- _WHAT TO DO_: If a line in the entries below contains "logo", copy it.
== THE INPUT ==
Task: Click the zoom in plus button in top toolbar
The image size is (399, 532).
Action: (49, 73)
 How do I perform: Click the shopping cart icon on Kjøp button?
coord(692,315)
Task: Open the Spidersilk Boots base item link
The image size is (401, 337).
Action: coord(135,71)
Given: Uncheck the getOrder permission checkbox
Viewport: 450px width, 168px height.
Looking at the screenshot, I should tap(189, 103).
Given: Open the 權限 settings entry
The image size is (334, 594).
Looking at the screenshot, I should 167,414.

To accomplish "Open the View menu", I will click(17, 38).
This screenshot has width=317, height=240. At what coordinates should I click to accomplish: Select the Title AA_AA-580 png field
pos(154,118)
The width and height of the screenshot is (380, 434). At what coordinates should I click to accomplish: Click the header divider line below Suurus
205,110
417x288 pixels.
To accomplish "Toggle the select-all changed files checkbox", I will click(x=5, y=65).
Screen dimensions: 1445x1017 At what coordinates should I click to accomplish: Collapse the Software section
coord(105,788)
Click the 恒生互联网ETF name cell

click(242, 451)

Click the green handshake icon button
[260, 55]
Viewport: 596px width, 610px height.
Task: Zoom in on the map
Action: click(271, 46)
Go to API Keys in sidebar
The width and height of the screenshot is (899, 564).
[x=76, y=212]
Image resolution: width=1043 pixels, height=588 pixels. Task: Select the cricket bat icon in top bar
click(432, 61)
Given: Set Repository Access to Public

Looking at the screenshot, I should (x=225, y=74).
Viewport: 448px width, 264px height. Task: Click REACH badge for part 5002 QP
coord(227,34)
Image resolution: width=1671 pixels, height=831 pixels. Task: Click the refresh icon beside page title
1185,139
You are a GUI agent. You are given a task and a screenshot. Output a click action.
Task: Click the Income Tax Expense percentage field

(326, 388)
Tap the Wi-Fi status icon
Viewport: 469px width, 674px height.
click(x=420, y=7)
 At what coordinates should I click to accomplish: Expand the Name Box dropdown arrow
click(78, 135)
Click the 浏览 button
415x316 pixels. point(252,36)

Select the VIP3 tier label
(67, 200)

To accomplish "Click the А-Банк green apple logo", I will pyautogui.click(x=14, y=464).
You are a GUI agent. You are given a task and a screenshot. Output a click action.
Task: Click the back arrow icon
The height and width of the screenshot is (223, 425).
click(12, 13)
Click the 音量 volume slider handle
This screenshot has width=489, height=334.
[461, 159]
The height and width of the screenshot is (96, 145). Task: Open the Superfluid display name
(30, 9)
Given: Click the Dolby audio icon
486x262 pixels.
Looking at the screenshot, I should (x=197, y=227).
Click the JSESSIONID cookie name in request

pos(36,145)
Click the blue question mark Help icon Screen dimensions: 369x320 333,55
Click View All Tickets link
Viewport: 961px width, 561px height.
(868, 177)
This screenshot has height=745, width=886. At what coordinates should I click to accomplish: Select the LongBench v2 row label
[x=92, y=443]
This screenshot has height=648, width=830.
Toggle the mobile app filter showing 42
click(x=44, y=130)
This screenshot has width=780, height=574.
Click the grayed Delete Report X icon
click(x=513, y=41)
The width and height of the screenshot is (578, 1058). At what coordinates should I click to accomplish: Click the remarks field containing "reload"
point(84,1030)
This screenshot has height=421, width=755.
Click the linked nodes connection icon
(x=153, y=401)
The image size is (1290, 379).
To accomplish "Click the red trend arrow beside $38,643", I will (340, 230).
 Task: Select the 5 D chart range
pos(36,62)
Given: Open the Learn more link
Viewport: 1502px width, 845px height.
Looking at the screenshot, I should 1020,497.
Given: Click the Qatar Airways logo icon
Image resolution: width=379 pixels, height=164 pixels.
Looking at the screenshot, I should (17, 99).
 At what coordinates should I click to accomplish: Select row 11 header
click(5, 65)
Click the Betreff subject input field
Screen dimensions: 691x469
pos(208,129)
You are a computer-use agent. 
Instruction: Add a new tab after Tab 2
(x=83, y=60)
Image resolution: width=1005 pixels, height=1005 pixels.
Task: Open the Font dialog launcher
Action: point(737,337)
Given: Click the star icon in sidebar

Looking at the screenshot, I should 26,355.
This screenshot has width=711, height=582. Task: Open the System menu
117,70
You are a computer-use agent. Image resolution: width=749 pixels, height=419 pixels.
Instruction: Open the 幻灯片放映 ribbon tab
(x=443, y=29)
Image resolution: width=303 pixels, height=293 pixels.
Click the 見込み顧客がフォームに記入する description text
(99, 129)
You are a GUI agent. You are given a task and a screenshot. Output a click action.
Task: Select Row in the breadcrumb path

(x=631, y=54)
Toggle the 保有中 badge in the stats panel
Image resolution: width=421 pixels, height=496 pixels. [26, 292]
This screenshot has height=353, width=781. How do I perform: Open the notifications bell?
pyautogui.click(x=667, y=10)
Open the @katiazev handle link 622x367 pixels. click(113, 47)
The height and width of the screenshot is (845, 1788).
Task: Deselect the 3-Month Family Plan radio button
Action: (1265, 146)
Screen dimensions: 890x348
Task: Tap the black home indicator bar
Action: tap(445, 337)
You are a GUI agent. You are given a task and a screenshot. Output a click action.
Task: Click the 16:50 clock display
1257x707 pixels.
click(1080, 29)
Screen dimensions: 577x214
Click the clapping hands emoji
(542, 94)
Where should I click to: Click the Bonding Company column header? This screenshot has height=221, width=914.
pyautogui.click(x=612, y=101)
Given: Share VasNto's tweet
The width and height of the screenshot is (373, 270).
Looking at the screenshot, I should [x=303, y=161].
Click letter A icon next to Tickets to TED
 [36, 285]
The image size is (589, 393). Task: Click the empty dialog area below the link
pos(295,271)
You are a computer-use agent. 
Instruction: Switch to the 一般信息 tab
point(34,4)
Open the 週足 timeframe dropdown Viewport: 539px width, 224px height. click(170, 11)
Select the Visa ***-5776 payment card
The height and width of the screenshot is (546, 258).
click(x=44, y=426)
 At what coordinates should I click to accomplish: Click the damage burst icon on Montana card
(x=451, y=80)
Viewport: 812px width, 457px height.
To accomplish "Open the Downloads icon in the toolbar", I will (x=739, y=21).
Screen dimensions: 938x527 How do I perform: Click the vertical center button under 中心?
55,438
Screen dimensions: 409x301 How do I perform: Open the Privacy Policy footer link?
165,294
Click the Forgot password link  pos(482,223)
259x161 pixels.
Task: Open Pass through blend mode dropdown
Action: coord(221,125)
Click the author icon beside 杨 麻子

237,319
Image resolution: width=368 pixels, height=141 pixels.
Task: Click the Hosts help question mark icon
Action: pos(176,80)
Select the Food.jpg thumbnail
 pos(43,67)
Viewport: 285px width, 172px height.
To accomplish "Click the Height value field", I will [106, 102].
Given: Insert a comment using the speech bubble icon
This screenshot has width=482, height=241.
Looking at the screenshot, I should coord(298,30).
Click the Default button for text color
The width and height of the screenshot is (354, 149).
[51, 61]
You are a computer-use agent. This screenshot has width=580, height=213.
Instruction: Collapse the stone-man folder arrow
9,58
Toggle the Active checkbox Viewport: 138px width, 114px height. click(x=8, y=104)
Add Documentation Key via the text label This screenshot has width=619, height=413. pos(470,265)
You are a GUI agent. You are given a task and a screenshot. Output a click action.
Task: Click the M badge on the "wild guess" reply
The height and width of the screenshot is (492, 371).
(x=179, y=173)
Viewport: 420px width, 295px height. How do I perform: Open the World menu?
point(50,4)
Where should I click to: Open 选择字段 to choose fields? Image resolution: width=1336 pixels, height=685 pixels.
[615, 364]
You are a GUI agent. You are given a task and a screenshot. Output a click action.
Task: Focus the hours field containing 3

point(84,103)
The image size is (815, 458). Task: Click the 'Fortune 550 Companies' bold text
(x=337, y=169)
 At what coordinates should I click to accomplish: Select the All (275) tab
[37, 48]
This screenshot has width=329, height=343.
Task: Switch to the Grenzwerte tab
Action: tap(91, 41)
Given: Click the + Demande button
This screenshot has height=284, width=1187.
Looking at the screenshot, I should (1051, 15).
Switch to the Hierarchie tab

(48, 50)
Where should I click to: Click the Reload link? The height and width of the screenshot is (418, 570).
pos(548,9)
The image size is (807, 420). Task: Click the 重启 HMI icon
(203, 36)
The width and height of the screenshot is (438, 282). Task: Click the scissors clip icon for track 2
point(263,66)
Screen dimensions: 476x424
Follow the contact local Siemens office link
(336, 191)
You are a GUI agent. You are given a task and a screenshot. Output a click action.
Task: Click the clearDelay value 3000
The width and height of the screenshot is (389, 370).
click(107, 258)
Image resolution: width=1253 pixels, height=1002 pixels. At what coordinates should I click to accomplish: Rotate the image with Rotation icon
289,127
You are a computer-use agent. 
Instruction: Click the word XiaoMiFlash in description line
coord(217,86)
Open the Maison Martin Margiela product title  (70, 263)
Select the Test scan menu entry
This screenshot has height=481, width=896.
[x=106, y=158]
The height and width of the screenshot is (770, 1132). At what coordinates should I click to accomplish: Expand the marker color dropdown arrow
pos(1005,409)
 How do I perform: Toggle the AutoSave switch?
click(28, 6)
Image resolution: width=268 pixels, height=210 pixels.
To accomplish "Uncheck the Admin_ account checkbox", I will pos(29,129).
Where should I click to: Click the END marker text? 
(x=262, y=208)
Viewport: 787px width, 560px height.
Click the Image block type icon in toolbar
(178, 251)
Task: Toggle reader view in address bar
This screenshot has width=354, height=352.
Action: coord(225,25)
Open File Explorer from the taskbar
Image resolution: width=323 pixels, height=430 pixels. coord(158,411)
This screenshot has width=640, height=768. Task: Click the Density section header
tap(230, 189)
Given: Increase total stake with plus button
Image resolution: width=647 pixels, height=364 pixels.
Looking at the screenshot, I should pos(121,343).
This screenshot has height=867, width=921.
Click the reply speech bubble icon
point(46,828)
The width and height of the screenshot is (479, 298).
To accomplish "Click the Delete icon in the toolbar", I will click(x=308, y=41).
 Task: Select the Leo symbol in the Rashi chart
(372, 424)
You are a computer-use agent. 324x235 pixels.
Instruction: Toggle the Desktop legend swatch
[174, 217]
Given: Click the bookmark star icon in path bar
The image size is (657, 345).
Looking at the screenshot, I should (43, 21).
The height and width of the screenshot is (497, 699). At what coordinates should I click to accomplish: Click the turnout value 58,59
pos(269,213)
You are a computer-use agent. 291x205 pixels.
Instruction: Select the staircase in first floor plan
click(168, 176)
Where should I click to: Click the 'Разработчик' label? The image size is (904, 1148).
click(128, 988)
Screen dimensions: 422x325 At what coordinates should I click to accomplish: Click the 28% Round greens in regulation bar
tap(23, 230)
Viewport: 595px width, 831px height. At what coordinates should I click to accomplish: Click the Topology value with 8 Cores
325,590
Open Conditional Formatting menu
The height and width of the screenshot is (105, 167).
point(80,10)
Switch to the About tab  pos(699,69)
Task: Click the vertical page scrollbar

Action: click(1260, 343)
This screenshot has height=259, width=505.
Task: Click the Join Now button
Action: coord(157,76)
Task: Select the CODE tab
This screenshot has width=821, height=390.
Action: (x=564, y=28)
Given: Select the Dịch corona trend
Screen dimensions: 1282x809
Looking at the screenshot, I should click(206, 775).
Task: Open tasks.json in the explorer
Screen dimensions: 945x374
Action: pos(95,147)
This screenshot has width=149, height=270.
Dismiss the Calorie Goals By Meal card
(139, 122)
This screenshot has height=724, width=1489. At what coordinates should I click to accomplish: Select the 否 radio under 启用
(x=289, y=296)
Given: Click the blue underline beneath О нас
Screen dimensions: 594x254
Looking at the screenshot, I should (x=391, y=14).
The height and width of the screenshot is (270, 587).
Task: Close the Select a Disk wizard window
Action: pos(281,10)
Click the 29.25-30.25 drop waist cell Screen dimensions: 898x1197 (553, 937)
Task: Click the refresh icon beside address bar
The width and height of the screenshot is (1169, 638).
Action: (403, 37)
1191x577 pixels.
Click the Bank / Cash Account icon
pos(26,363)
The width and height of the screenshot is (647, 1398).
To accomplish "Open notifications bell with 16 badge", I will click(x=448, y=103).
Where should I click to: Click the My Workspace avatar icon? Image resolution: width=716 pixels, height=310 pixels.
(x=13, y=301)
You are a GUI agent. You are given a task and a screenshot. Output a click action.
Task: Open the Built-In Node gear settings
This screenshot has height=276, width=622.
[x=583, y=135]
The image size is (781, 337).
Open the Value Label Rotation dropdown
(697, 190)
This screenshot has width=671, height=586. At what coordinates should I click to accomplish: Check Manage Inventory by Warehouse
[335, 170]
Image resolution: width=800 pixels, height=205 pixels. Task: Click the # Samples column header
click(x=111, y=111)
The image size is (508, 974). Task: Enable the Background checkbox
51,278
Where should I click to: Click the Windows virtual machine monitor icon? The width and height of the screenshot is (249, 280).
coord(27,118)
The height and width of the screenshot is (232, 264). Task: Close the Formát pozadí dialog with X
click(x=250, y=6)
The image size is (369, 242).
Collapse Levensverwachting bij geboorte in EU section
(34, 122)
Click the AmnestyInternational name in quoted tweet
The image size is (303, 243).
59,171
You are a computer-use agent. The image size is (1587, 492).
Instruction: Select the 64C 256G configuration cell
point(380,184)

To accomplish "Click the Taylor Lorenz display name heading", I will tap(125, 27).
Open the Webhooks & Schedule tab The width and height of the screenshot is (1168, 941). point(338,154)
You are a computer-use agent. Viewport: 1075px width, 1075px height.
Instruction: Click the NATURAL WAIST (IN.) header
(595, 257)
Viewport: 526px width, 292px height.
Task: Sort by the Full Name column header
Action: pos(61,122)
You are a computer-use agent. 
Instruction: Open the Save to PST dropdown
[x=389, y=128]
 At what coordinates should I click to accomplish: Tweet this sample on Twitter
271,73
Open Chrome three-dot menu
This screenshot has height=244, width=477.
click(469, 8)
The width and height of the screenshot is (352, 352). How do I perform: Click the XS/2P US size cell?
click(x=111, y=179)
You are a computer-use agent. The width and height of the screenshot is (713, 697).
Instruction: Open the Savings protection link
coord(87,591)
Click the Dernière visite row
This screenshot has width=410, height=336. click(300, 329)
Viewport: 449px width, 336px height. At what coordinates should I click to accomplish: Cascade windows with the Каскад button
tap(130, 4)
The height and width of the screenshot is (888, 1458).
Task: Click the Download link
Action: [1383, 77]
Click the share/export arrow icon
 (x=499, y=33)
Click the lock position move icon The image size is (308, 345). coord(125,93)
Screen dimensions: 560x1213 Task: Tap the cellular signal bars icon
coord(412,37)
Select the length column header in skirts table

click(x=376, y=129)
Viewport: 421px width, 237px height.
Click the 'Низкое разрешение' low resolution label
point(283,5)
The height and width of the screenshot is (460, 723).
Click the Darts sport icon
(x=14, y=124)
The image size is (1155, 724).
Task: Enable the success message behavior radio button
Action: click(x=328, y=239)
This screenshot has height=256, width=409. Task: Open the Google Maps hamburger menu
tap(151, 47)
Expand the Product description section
===
- _SOLUTION TO THIS EXERCISE_:
To accomplish "Click the А-Банк green apple logo", I will pyautogui.click(x=14, y=464).
Given: Click the Qatar Airways logo icon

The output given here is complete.